Text excerpt:
- - - - -
By the time the permanent porcelain veneers were placed, my confidence had already skyrocketed – I was smiling with teeth in photos again and taking selfies. Amazingly, my teeth looked like they had always been this way – they were perfectly sized to fit my facial features and white but not too white. When I came in for my “after” pictures, Dr. Andi-Jean Miro who had seen me throughout the process noticed my red lipstick and matching sweater and commented that many patients suddenly start making bolder choices after undergoing their transformations.
And even though the look was a subtle change for the better, internally, it was a big transformation that spilled over into other areas of my life. With my newfound increased confidence, I was quicker to talk to people I didn’t know, more eager to seek out new opportunities.
Looking back at Lena Dunham’s article, I love the fact that she decided to celebrate the differences in her appearance instead of bowing to the pressure from her publicists and the internet to conform. I’m not a public figure, so I don’t have the same public scrutiny of my appearance that she endures, but I totally related to the conundrum of whether to change something about yourself that makes you unique or to accept it and even celebrate it.
For her, keeping her quirky smile was the right decision, but I’m so glad that I altered mine. With just four veneers on my top front teeth, my whole demeanor changed and my confidence now shines through. And while the process of getting the work done was long and sometimes uncomfortable, I actually looked forward to it, knowing that I was lucky to be getting the chance to improve an aspect of myself I wasn’t happy with.
Fixing my teeth wasn’t something I did for anyone else – it was for me, and the external change led to an internal one. Almost four years since getting them done, my new smile is now normal to me, but the transformation I underwent still feels extraordinary.
- - - - -
(Records from a data source)

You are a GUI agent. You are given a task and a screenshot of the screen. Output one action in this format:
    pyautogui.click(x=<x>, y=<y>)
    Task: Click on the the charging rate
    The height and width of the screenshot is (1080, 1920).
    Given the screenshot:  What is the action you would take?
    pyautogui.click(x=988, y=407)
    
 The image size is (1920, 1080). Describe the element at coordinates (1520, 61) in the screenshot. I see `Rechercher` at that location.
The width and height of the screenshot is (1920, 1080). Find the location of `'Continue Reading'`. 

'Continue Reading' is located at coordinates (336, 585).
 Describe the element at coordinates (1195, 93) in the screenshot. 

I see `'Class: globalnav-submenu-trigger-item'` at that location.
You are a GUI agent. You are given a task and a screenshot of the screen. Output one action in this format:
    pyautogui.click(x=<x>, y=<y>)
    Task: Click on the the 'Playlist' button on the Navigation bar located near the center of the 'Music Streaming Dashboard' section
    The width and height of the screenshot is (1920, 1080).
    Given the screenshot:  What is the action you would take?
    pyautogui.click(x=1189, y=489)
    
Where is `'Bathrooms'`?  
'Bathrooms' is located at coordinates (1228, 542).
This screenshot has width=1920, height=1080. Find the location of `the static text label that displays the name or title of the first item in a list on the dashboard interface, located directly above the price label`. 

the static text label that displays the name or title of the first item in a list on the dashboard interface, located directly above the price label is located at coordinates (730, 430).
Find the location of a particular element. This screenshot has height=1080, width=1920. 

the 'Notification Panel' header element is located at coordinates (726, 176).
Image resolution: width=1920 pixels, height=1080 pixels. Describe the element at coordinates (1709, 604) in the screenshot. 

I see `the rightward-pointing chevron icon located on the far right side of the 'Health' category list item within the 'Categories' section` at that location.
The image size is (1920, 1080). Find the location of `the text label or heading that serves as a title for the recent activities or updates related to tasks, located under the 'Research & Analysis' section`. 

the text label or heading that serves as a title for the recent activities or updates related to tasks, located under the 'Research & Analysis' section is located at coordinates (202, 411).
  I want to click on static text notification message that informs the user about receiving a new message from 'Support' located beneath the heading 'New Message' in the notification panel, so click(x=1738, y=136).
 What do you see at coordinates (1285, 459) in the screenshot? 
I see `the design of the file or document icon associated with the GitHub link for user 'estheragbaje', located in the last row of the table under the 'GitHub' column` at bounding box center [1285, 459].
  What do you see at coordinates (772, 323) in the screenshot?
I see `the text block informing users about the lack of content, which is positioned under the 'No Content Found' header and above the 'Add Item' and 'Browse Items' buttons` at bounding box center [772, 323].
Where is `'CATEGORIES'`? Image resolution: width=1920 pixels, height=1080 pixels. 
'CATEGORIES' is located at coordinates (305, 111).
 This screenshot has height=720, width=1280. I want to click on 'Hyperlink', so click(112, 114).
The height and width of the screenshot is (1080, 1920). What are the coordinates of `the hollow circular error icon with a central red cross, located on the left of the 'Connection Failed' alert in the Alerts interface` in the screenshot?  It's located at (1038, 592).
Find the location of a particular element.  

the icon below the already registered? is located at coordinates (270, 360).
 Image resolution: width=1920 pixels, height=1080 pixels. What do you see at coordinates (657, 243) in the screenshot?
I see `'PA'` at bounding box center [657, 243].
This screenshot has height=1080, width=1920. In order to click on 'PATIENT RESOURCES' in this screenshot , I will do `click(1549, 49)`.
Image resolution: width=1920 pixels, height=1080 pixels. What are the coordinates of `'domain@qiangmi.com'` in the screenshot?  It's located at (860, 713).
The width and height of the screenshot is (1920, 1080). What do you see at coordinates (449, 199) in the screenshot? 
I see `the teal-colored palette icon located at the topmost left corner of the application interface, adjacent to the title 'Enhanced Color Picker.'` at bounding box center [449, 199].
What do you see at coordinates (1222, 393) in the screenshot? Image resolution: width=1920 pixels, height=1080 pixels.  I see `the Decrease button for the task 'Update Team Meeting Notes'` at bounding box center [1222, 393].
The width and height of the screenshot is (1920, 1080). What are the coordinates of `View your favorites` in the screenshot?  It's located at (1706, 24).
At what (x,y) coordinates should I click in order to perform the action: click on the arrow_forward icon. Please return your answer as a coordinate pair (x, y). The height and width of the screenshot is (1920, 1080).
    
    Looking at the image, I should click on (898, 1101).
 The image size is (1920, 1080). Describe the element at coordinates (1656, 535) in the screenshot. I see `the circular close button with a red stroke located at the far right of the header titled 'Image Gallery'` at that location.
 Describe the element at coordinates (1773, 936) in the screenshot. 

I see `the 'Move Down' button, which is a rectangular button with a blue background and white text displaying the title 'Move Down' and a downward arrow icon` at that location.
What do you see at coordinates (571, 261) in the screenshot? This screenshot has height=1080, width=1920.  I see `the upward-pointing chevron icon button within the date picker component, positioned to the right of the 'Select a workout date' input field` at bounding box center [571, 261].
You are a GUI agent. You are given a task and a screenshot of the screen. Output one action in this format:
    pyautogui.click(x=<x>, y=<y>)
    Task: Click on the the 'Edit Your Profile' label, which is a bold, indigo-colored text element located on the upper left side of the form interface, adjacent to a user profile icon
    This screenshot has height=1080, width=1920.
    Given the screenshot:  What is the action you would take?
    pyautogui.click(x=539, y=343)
- - - - -
Exercise instructions:
- A) Edit the veneers essay by writing out the part that opens with the words containing "Looking back at" and closes with "wasn’t happy with.", replacing "veneers" with "crowns".
- B) Answer these questions from the veneers essay, one answer per line:
(i) How many veneers did the writer get, and on which teeth?
(ii) What did Dr. Andi-Jean Miro notice when the writer came in for the "after" pictures?
(iii) About how long ago were the veneers done?
- C) Rewrite the paragraph of the veneers essay that begins "And even though the look" in shorter form, keeping its main facts.
The lines have no connection to the veneers essay.

Responses by item number:
- A)
Looking back at Lena Dunham’s article, I love the fact that she decided to celebrate the differences in her appearance instead of bowing to the pressure from her publicists and the internet to conform. I’m not a public figure, so I don’t have the same public scrutiny of my appearance that she endures, but I totally related to the conundrum of whether to change something about yourself that makes you unique or to accept it and even celebrate it.
For her, keeping her quirky smile was the right decision, but I’m so glad that I altered mine. With just four crowns on my top front teeth, my whole demeanor changed and my confidence now shines through. And while the process of getting the work done was long and sometimes uncomfortable, I actually looked forward to it, knowing that I was lucky to be getting the chance to improve an aspect of myself I wasn’t happy with.

- B)
(i) Four veneers, on the top front teeth.
(ii) The writer's red lipstick and matching sweater.
(iii) Almost four years ago.

- C) The change in looks was subtle, but inside it was a big transformation that reached other areas of life. With more confidence, the writer talked more readily to strangers and was more eager to seek out new opportunities.